We assume strain elastoplasticity for the studied objects, meaning that the strain-stress relationship of the material is described using the deformation gradient that can be decomposed into elastic and plastic parts, F = F^EF^P, and the first Piola–Kirchoff stress, P, as P = ∂Ψ/∂F^E, where Ψ(F^E) is the elastic energy density function. In this study, we use the fixed corotated model (Stomakhin et al., 2012) as the energy function for its robustness under large deformation, although other constitutive models may be used for different needs. The fixed corotated elastic energy density function is

Ψ (F^{E}) = μ ‖ F^{E} - R^{E} ‖_{F}^{2} + \frac{λ}{2} {(J^{E} - 1)}^{2}

(2)

where J^E = det(F^E), and λ and μ are the Lamé parameters, such that

λ = \frac{E}{2 (1 + ν)}

(3)

μ = \frac{E ν}{(1 + ν) (1 - 2 ν)}

(4)

where E is Young’s modulus and ν is Poisson’s ratio. Thus, the stress can be calculated as

P = \frac{\partial Ψ}{\partial F^{E}} = 2 μ (F^{E} - R^{E}) {(F^{E})}^{T} + λ (J^{E} - 1) J^{E}

(5)

where R^E is the rotation matrix that comes from the polar decomposition of the deformation gradient, F^E = R^ES^E, where S^E is a symmetric matrix. In practice, they are computed from the singular value decomposition of F^E as

F^{E} = U^{E} Σ^{E} {(V^{E})}^{T} = U^{E} {(V^{E})}^{T} V^{E} Σ^{E} {(V^{E})}^{T}

, and then

R^{E} = U^{E} {(V^{E})}^{T}

and

S^{E} = V^{E} Σ^{E} {(V^{E})}^{T}

(Baker, 2005).

For the n-th simulation step, we compute a trial elastic deformation gradient, $\tilde{F^{E, n}}$ . If no plastic deformation appears, meaning F^P,n = F^P,n−1, then we assign $F^{E, n} = {\tilde{F}}^{E, n}$ . However, if the yield criterion is violated, ${\tilde{F}}^{E, n}$ needs to be modified according to the plasticity model. This process of modifying ${\tilde{F}}^{E, n}$ is called the return mapping process, which determines how the object would respond plastically.

In this work, we follow Gao et al. (2017) to use the von Mises model (Jones, 2009) to compute the return mapping, which takes on the associative plastic flow assumption.

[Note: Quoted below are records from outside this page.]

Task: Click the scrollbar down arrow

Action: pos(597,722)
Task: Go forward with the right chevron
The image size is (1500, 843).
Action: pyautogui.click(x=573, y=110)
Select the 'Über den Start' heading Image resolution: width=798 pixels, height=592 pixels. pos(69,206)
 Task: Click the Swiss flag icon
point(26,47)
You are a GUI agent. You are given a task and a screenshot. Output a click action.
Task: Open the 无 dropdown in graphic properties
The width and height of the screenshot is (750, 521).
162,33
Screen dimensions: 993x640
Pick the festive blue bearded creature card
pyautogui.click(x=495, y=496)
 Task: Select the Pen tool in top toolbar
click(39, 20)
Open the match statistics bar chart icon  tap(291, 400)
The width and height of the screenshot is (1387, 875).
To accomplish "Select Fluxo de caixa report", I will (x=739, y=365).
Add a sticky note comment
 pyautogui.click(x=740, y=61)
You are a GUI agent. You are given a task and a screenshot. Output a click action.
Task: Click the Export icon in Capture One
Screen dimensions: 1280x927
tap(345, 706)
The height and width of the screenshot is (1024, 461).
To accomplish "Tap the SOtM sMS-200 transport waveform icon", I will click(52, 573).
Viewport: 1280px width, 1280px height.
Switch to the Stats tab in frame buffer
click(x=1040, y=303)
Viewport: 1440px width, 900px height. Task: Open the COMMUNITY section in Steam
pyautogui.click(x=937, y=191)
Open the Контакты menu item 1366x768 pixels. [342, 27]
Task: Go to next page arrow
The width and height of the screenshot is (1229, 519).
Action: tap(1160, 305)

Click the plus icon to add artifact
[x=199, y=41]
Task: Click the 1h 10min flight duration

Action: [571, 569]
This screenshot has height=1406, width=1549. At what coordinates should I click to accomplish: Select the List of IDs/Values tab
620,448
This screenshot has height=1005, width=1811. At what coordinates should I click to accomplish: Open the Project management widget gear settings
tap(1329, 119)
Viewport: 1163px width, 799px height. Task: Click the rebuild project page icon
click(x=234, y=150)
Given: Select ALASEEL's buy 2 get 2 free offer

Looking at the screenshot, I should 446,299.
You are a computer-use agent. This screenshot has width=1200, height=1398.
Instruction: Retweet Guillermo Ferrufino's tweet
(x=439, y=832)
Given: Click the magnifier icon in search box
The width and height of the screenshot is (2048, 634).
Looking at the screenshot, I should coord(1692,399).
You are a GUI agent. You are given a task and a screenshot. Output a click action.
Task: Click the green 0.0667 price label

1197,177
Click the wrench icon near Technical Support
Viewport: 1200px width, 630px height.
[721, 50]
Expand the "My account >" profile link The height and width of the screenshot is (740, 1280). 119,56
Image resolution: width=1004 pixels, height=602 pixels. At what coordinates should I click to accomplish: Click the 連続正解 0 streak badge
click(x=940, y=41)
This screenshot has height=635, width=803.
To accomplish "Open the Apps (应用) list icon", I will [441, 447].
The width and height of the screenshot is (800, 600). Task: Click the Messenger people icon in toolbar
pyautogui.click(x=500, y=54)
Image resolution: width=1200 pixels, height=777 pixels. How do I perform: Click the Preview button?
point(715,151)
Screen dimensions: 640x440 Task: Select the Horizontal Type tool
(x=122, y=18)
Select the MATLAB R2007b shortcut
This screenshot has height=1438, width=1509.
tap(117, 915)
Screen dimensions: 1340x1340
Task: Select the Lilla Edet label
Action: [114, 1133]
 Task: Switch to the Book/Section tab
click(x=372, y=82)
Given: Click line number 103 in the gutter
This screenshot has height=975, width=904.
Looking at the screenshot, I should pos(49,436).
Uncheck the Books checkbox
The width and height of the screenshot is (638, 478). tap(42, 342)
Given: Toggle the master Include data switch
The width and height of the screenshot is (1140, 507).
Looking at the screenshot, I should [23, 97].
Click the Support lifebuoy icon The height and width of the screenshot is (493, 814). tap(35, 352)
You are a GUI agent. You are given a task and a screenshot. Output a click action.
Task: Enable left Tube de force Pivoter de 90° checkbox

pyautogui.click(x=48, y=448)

The projection process of the trial stress outside of the yield region can be described succinctly as ${\tilde{ϵ}}^{E, n} - ϵ^{E, n} = δ_{γ} {\tilde{s}}^{E, n} / ‖ {\tilde{s}}^{E, n} ‖$ , where ${\tilde{ϵ}}^{E, n} = \log ({\tilde{F}}^{E, n})$ and ϵ ^E,n = log(F^E,n) are the trial and modified Hencky strains, ${\tilde{s}}^{E, n} = {\tilde{ϵ}}^{E, n} - t r ({\tilde{ϵ}}^{E, n}) / 3 I$ is the trial deviatoric stress, and $δ_{γ} {\tilde{s}}^{E, n} / ‖ {\tilde{s}}^{E, n} ‖$ is the modifying term based on the solution given in Gao et al. (2017). In particular, based on the von Mises yield criterion, $\sqrt{3 J_{2}} - σ_{y} \leq 0$ , where σ _y is the yield stress and J₂ is the second deviatoric stress invariant, it was derived that $δ_{γ} = ‖ {\tilde{s}}^{E, n} ‖ - σ_{y} / 2 μ$ . With the fact that the singular vectors of the trial elastic deformation gradient do not change, the return mapping operation is done on the eigenvalues of the trial Hencky stress, thus on the eigenvalues of the trial elastic deformation gradient. Then, we can obtain the result of the return mapping by taking the exponential of the modified deviatoric stress: $Σ^{E, n} = e^{ϵ^{E, n}}$ and then the modified deformation gradient: $F^{E, n} = {\tilde{U}}^{E, n} Σ^{E} {({\tilde{V}}^{E, n})}^{T}$ .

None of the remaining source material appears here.